INPUT ROWS:
---------------

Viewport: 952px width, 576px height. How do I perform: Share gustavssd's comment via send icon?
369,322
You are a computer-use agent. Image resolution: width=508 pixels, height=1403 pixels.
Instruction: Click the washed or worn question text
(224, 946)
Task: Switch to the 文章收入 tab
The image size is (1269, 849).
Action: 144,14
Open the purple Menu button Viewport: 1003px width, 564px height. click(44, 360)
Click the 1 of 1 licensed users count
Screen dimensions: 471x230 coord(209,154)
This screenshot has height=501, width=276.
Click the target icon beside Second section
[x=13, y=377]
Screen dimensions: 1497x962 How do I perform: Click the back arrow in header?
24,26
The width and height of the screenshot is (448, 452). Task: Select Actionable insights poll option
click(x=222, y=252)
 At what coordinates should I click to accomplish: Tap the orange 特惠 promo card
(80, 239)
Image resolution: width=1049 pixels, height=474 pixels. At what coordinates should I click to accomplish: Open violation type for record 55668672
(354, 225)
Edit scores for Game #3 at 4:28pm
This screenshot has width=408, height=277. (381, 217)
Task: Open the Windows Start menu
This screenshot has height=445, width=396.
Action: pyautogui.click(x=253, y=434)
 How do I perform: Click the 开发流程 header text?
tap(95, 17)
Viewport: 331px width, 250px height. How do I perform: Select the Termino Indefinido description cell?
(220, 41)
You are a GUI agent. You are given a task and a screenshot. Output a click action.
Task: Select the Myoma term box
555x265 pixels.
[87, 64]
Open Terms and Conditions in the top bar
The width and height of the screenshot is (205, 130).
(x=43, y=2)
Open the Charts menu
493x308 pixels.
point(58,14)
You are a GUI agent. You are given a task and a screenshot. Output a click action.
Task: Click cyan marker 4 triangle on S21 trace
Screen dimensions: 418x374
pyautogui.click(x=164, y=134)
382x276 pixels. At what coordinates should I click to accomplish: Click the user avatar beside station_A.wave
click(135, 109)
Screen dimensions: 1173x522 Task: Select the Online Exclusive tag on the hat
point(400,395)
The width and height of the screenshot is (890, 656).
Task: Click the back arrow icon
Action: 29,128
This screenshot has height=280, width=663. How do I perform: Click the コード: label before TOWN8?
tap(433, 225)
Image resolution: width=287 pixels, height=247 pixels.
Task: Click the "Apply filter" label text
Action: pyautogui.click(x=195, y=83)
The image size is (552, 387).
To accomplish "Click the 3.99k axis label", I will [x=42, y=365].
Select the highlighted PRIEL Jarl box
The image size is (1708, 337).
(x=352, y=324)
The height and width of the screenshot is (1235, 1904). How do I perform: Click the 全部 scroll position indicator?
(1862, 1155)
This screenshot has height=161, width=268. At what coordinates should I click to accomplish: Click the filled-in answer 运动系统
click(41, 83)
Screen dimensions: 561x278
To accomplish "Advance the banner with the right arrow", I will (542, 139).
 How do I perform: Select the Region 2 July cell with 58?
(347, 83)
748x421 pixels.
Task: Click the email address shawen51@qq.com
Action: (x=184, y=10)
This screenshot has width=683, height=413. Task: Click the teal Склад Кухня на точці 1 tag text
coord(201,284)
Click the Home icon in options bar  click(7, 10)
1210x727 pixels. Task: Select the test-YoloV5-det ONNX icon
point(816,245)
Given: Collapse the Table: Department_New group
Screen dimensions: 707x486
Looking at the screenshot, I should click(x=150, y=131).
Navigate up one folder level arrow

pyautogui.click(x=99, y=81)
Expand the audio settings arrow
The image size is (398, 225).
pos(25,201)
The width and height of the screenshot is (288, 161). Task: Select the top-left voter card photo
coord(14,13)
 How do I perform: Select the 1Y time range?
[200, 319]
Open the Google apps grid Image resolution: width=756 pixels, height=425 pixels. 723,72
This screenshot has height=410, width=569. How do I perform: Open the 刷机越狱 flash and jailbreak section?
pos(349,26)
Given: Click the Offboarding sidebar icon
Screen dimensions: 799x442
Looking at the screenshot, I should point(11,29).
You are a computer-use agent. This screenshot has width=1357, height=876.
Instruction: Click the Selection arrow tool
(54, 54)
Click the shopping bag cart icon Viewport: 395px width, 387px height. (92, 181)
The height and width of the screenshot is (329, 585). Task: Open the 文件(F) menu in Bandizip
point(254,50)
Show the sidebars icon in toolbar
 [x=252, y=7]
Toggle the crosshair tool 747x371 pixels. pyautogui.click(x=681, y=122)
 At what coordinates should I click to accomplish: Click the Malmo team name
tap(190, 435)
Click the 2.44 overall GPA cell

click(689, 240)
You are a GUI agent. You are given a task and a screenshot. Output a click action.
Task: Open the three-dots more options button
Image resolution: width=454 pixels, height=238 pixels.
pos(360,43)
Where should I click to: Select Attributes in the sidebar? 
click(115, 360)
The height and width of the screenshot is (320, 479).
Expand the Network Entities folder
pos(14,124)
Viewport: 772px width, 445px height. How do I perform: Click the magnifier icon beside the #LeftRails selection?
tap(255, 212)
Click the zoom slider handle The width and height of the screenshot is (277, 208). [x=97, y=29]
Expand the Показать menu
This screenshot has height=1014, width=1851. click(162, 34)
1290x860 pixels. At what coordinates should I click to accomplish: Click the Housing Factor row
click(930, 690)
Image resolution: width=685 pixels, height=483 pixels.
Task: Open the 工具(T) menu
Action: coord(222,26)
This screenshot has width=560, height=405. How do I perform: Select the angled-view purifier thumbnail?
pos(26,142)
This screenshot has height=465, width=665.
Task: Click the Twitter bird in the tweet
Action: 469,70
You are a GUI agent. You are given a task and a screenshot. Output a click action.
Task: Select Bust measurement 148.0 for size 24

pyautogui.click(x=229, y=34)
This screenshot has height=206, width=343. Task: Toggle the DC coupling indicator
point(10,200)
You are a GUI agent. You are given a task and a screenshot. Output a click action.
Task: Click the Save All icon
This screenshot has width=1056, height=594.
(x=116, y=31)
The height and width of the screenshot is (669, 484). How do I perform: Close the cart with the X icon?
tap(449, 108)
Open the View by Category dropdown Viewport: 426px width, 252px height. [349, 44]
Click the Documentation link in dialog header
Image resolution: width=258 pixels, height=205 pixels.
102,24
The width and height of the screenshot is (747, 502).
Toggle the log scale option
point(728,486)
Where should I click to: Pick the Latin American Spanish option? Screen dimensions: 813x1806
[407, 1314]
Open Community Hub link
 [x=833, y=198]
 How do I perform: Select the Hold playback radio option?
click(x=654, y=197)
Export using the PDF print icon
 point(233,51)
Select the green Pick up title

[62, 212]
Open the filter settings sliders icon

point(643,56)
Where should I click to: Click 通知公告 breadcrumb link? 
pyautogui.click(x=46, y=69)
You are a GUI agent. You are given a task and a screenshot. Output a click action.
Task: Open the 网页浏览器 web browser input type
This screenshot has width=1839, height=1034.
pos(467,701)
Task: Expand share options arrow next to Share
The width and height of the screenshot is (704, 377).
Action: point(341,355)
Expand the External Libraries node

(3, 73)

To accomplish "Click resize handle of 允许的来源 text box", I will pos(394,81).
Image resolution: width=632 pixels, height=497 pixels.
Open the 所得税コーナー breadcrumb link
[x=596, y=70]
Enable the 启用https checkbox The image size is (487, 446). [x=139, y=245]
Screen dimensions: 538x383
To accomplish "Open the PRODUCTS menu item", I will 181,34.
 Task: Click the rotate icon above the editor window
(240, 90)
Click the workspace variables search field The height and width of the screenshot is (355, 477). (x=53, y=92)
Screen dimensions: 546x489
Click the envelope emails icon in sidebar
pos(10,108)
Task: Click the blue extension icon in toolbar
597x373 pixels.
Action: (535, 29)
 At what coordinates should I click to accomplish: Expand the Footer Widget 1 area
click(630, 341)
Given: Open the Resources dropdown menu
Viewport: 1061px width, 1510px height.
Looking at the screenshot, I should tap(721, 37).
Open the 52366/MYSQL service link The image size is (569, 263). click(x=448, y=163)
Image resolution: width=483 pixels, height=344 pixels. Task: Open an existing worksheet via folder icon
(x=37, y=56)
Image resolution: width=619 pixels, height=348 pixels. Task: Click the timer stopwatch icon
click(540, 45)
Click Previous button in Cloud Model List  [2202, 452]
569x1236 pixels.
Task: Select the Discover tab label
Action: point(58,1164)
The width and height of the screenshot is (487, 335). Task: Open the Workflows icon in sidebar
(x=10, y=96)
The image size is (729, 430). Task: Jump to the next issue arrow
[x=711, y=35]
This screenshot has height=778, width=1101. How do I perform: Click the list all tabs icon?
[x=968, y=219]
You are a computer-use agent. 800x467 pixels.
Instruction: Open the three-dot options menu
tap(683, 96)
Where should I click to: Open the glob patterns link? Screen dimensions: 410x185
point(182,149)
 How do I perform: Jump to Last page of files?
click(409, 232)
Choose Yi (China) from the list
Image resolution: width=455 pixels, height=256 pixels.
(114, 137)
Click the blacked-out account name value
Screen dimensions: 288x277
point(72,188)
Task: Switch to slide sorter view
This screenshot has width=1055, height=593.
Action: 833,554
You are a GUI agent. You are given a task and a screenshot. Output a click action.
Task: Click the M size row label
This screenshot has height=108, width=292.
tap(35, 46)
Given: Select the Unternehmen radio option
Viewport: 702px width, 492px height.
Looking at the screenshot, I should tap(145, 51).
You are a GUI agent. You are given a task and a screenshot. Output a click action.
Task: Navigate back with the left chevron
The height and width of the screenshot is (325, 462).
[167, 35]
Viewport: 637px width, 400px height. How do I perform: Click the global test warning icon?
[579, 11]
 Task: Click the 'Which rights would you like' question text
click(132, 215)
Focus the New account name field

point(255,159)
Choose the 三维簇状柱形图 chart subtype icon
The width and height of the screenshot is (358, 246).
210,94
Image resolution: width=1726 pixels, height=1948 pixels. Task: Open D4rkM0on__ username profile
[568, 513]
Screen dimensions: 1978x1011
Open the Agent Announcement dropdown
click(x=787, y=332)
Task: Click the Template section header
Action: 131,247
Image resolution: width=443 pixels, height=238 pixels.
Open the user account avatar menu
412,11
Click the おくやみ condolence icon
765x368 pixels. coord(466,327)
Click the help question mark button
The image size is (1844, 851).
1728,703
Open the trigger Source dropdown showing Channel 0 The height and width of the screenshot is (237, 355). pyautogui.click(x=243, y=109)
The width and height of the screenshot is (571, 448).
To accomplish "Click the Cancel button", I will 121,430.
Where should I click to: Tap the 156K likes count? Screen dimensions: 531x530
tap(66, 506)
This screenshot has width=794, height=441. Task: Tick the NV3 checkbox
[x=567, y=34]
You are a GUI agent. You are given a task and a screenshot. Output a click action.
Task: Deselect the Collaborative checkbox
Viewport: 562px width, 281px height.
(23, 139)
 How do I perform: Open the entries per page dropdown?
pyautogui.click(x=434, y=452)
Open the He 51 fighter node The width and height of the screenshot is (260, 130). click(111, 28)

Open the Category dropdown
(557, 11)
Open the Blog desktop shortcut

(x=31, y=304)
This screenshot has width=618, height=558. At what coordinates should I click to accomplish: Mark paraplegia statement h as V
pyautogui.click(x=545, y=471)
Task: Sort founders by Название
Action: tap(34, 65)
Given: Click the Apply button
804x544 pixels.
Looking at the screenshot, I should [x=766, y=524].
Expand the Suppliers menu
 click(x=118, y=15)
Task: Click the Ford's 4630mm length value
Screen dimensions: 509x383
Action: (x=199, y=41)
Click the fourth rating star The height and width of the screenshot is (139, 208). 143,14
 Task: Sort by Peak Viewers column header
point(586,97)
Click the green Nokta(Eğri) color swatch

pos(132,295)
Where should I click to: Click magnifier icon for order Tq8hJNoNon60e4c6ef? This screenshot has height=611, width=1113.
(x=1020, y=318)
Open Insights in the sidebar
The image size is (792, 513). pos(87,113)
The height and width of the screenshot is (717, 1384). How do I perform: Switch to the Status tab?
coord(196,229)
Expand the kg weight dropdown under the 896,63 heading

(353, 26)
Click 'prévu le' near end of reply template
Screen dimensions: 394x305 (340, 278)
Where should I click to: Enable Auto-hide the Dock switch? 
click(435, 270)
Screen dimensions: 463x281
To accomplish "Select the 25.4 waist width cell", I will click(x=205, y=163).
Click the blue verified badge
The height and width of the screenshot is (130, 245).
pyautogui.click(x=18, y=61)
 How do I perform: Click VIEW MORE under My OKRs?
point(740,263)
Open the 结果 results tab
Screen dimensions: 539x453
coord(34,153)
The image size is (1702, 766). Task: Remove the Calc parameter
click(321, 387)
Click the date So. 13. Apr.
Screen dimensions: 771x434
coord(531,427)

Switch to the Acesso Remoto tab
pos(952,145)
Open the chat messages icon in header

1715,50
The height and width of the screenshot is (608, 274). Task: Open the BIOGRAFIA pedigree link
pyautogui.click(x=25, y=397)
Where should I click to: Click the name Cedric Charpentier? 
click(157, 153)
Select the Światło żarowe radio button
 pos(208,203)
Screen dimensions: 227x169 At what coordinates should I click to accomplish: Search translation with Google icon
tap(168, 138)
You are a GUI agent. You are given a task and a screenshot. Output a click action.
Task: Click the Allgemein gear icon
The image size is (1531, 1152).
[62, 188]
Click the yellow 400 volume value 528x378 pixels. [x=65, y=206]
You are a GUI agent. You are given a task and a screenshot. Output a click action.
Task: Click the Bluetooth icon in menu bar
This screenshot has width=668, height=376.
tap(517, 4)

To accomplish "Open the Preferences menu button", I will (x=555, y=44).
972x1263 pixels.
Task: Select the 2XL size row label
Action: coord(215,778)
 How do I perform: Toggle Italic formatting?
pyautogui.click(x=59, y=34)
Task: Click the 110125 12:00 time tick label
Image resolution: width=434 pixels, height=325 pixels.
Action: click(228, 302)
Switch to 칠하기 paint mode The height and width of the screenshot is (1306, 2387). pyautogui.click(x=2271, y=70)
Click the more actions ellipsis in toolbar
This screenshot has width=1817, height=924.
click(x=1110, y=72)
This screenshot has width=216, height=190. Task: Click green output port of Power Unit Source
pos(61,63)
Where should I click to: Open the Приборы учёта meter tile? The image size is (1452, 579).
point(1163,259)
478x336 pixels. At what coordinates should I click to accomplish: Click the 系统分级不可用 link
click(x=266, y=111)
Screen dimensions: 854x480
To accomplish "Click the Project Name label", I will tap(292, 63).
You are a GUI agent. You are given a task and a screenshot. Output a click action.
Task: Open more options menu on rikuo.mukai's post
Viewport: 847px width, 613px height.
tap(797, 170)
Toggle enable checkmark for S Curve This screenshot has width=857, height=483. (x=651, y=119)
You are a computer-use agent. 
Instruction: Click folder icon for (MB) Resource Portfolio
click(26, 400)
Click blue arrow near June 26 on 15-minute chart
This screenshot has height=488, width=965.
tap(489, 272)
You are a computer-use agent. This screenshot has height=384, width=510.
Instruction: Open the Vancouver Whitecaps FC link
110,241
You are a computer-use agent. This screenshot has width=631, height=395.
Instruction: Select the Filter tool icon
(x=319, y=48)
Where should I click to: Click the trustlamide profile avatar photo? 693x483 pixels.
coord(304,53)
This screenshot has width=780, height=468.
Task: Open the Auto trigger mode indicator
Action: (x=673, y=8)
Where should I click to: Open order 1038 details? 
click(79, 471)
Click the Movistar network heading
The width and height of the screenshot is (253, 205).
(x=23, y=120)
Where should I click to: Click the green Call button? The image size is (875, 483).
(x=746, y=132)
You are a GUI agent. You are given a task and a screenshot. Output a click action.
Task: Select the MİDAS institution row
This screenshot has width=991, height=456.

---------------

Copy the listing above from its first line through the line containing "[x=13, y=377]", reproducing every line in that range verbatim and nothing else.

Viewport: 952px width, 576px height. How do I perform: Share gustavssd's comment via send icon?
369,322
You are a computer-use agent. Image resolution: width=508 pixels, height=1403 pixels.
Instruction: Click the washed or worn question text
(224, 946)
Task: Switch to the 文章收入 tab
The image size is (1269, 849).
Action: 144,14
Open the purple Menu button Viewport: 1003px width, 564px height. click(44, 360)
Click the 1 of 1 licensed users count
Screen dimensions: 471x230 coord(209,154)
This screenshot has height=501, width=276.
Click the target icon beside Second section
[x=13, y=377]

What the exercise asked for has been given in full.